### PROBLEM
Restating the data word for word is all that is required.

- Opening Delimiter -

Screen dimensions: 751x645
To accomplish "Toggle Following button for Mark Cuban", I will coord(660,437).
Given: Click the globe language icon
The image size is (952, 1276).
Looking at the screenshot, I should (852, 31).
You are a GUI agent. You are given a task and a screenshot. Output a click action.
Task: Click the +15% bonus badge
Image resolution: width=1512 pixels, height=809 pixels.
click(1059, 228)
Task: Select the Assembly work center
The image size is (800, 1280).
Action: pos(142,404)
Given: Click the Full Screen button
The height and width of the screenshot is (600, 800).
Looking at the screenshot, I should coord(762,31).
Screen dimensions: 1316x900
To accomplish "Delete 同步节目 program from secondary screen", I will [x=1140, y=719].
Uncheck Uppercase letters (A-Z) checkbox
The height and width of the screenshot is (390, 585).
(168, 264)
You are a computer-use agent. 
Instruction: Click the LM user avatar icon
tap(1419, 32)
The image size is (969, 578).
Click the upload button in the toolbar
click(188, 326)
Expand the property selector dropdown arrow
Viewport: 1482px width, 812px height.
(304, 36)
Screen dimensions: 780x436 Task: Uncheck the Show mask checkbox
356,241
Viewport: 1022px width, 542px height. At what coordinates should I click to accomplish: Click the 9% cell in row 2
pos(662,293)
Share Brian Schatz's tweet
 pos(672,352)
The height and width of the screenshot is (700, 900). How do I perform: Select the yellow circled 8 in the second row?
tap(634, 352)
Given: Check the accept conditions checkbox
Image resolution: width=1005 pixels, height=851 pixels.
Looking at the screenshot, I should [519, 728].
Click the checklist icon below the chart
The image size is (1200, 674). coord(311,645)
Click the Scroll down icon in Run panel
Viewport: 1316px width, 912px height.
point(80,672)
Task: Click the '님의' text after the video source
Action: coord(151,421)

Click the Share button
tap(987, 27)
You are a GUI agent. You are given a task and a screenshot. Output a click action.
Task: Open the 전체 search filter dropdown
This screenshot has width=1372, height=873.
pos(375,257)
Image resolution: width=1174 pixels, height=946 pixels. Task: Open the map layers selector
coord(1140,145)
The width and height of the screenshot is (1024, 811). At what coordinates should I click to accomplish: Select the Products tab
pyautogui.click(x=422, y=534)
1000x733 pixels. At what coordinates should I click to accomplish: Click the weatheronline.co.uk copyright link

- Closing Delimiter -

### WRITTEN REPLY
Screen dimensions: 751x645
To accomplish "Toggle Following button for Mark Cuban", I will coord(660,437).
Given: Click the globe language icon
The image size is (952, 1276).
Looking at the screenshot, I should (852, 31).
You are a GUI agent. You are given a task and a screenshot. Output a click action.
Task: Click the +15% bonus badge
Image resolution: width=1512 pixels, height=809 pixels.
click(1059, 228)
Task: Select the Assembly work center
The image size is (800, 1280).
Action: pos(142,404)
Given: Click the Full Screen button
The height and width of the screenshot is (600, 800).
Looking at the screenshot, I should coord(762,31).
Screen dimensions: 1316x900
To accomplish "Delete 同步节目 program from secondary screen", I will [x=1140, y=719].
Uncheck Uppercase letters (A-Z) checkbox
The height and width of the screenshot is (390, 585).
(168, 264)
You are a computer-use agent. 
Instruction: Click the LM user avatar icon
tap(1419, 32)
The image size is (969, 578).
Click the upload button in the toolbar
click(188, 326)
Expand the property selector dropdown arrow
Viewport: 1482px width, 812px height.
(304, 36)
Screen dimensions: 780x436 Task: Uncheck the Show mask checkbox
356,241
Viewport: 1022px width, 542px height. At what coordinates should I click to accomplish: Click the 9% cell in row 2
pos(662,293)
Share Brian Schatz's tweet
 pos(672,352)
The height and width of the screenshot is (700, 900). How do I perform: Select the yellow circled 8 in the second row?
tap(634, 352)
Given: Check the accept conditions checkbox
Image resolution: width=1005 pixels, height=851 pixels.
Looking at the screenshot, I should [519, 728].
Click the checklist icon below the chart
The image size is (1200, 674). coord(311,645)
Click the Scroll down icon in Run panel
Viewport: 1316px width, 912px height.
point(80,672)
Task: Click the '님의' text after the video source
Action: coord(151,421)

Click the Share button
tap(987, 27)
You are a GUI agent. You are given a task and a screenshot. Output a click action.
Task: Open the 전체 search filter dropdown
This screenshot has width=1372, height=873.
pos(375,257)
Image resolution: width=1174 pixels, height=946 pixels. Task: Open the map layers selector
coord(1140,145)
The width and height of the screenshot is (1024, 811). At what coordinates should I click to accomplish: Select the Products tab
pyautogui.click(x=422, y=534)
1000x733 pixels. At what coordinates should I click to accomplish: Click the weatheronline.co.uk copyright link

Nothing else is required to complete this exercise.